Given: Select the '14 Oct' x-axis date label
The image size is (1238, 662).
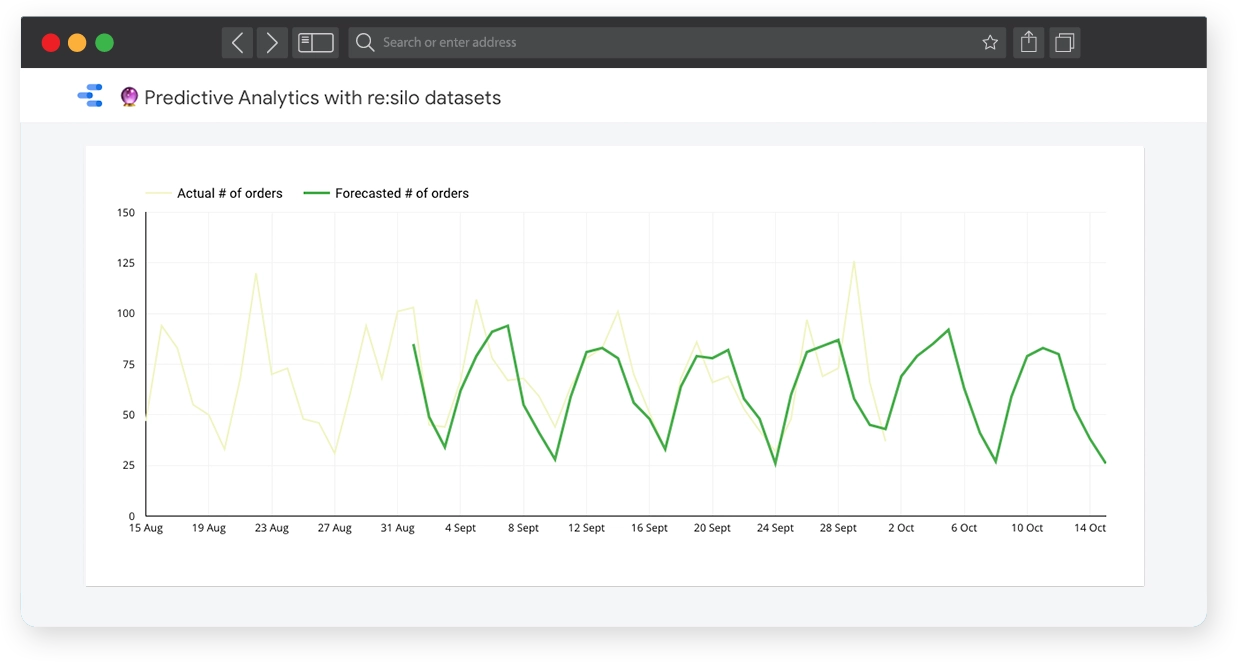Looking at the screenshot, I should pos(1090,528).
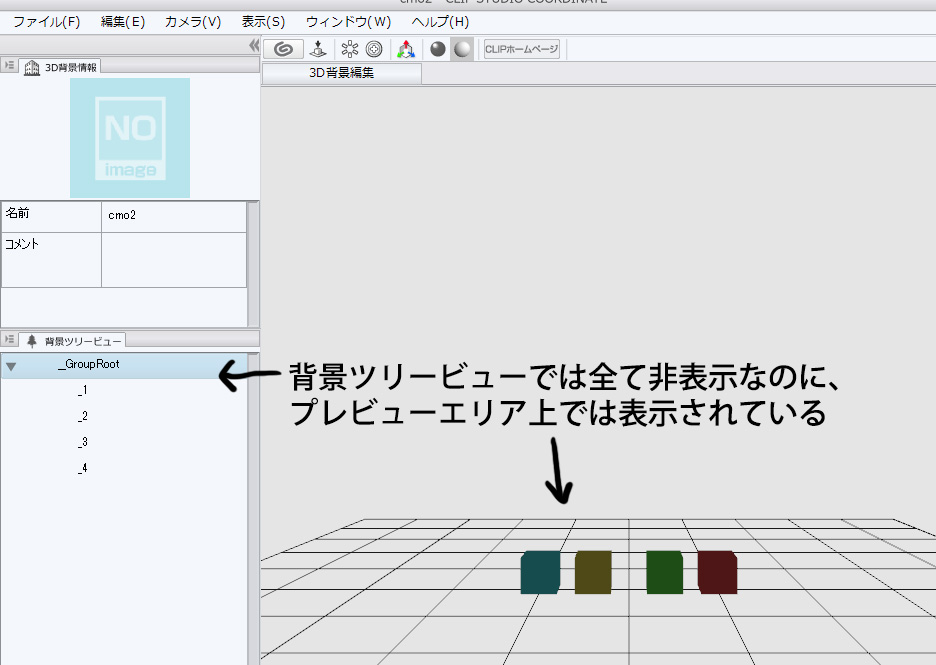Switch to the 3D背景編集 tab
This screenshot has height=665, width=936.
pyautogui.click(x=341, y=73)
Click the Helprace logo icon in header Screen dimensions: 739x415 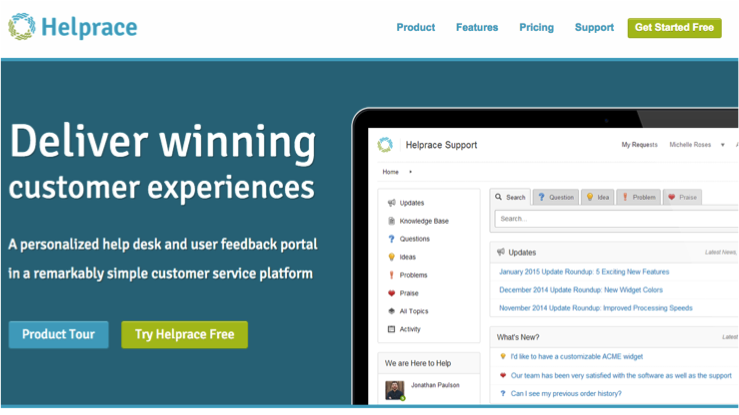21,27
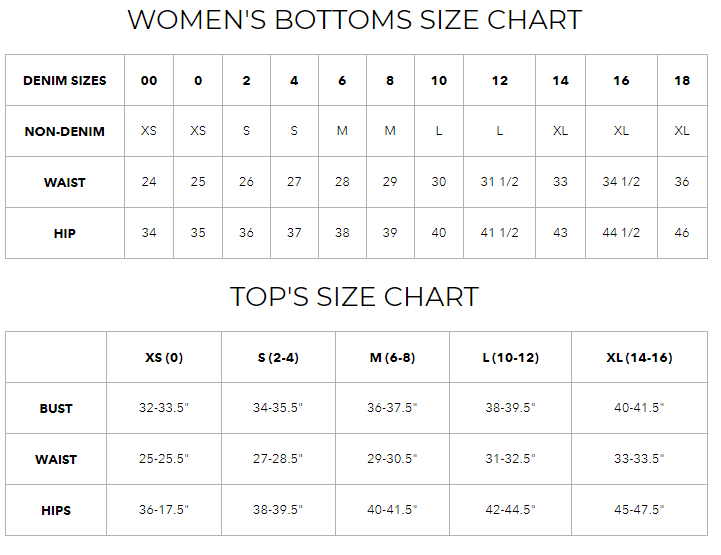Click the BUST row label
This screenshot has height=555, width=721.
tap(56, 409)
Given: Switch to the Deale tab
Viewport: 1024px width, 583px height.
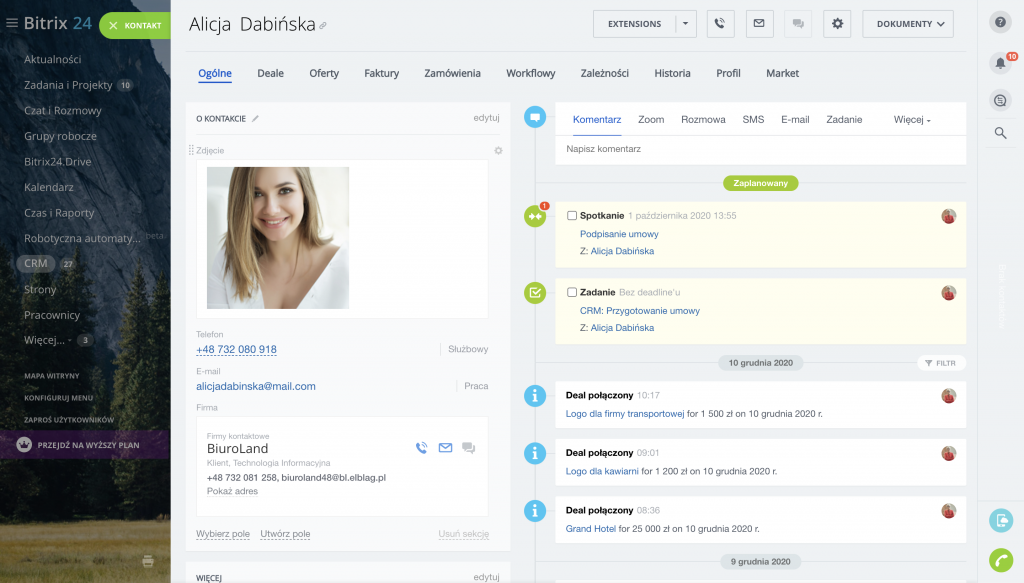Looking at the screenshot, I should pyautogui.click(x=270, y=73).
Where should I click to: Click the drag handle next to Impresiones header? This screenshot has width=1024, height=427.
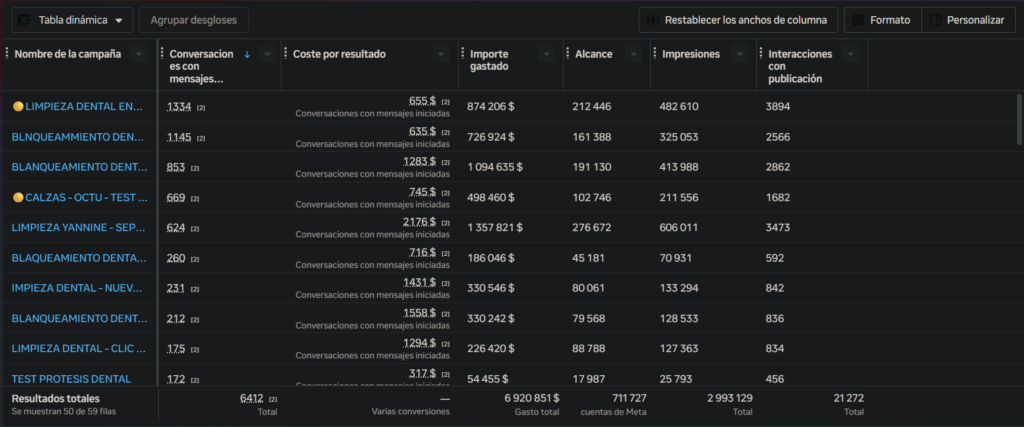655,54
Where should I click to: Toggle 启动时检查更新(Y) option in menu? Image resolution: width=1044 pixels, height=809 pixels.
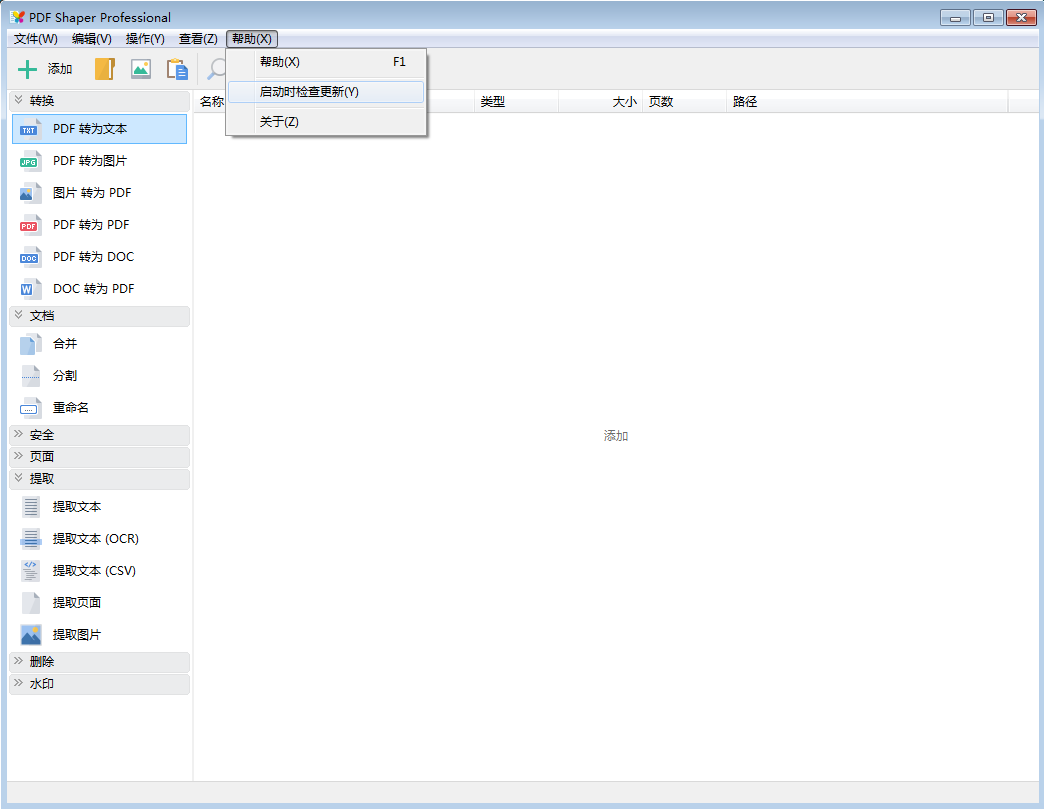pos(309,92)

###

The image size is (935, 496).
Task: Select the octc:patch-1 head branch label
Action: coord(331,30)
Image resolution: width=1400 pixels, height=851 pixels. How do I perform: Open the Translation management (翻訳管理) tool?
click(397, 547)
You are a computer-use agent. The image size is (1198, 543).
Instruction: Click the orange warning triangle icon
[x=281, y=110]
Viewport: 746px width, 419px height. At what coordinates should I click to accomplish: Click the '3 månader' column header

###

__PROBLEM DESCRIPTION__. Return each line of the preceding material in which "Given" can be found.

__RESPONSE AREA__.
Given: Select the '14 Oct' x-axis date label
Given: Switch to the Deale tab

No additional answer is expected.